The concerned right upper lobe ground-glass lesion was then resected alongside one of the right lower lobe cyst via video-assisted thoracoscopy to obtain histopathological diagnosis. The right upper lobe ground-glass lesion was localized using indocyanine green-lipiodol emulsion via hookwire prior to operation (Fig. 3). On histopathology, both of these lesions demonstrated atypical aggregates of lymphoid proliferation, with the final diagnosis being extranodal marginal zone lymphoma of mucosa-associated lymphoid tissue (Fig. 4).

Fig. 3

The right upper lobe ground-glass lesion targeted using indocyanine green-lipiodol emulsion via hookwire prior to resection.

Fig. 4

Representative Hematoxylin & Eosin (H&E) stain image of lung tissue with cystic space (right), scattered nodular lymphoid aggregates and focal amyloid material (far upper left).

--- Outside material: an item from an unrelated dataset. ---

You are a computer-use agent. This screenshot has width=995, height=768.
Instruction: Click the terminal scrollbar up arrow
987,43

The patient had been asymptomatic all along and had thus been referred to the hematology team for further workup. The latest CT scan of the thorax prior to treatment showed interval enlargement of the lung cysts, while the smaller ground-glass lesion seen in the medial basal segment of right lower lobe was similar. PET-CT performed showed only minimal FDG activity in the lesions and did not reveal any other focal hypermetabolic lesion to suggest nodal or extralymphatic lymphoproliferative diease. The patient is currently on conservative treatment as she is asymptomatic and no other organs are involved.

Discussion

Due to a lack of specific biological serum markers and nonspecific wide range of radiological features, pulmonary MALToma often has a delayed diagnosis. Patients are also usually asymptomatic or present with nonspecific clinical signs and symptoms. Wen et al [2] reported consolidation as the most frequent CT feature. All of the patients with consolidations had air bronchogram, while most of them had mild bronchiectasis. Ground-glass nodules and pulmonary cysts accounted for only 6% of the cases reported in the study [2].

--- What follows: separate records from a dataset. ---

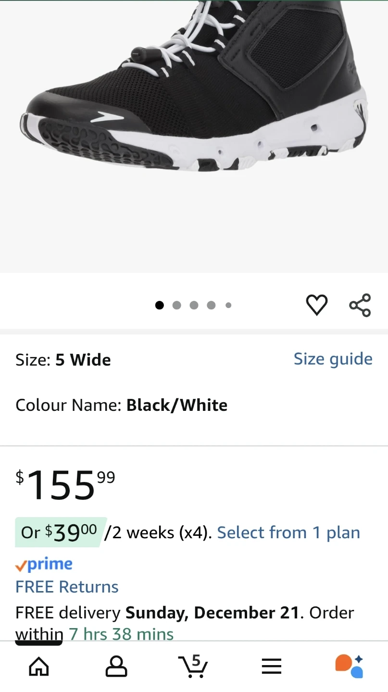Tap the black sneaker product image
This screenshot has height=692, width=388.
pos(194,96)
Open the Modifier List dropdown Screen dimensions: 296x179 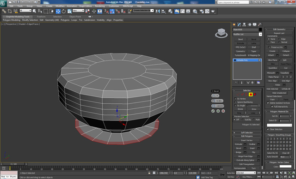pyautogui.click(x=247, y=34)
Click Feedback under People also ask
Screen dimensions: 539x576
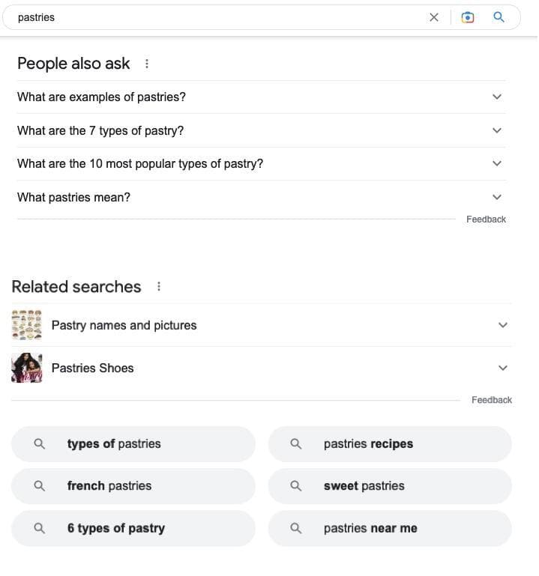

Bae et al. also reported single nodular or consolidative pattern as the most common manifestation of pulmonary MALToma. In addition, diffuse interstitial lung disease was also reported as one of the possible radiological features [3].

Other diseases that present as diffuse cystic lung disease such as lymphangioleiomyomatosis and Langerhans cell histiocytosis were also considered in our case but the radiological pattern was not typical of those diseases. Our patient also had no history of HIV infection, autoimmune related disease and had been asymptomatic all along. It proved to be a diagnostic challenge and highlighted the importance to consider alternative diagnosis such as pulmonary MALToma in cases of cystic lung disease that do not fit into the typical radiological pattern of lymphangioleiomyomatosis or Langerhans cell histiocytosis.

Lymphocytic interstitial pneumonia is another rare differential diagnosis of diffuse cystic lung disease that could also exhibit abnormal lymphoid aggregate proliferation. Associated diseases such as Sjogren syndrome, systemic lupus erythematosus and HIV infection are usually present [4]. Lymphocytic interstitial pneumonia and lymphoma belong to a spectrum of pulmonary lymphoproliferative disease that also includes diseases such as follicular bronchiolitis and focal lymphoid hyperplasia [5]. Cystic lung disease when associated with ground-glass nodules demonstrating perilymphatic distribution should lead radiologists to raise concern of underlying pulmonary lymphoproliferative disease.

Conclusion

We hope that this case illustrates the importance of considering the rare differential diagnosis of pulmonary MALToma as an atypical differential diagnosis of cystic lung disease on CT imaging to ensure timely diagnosis and management in a multidisciplinary approach.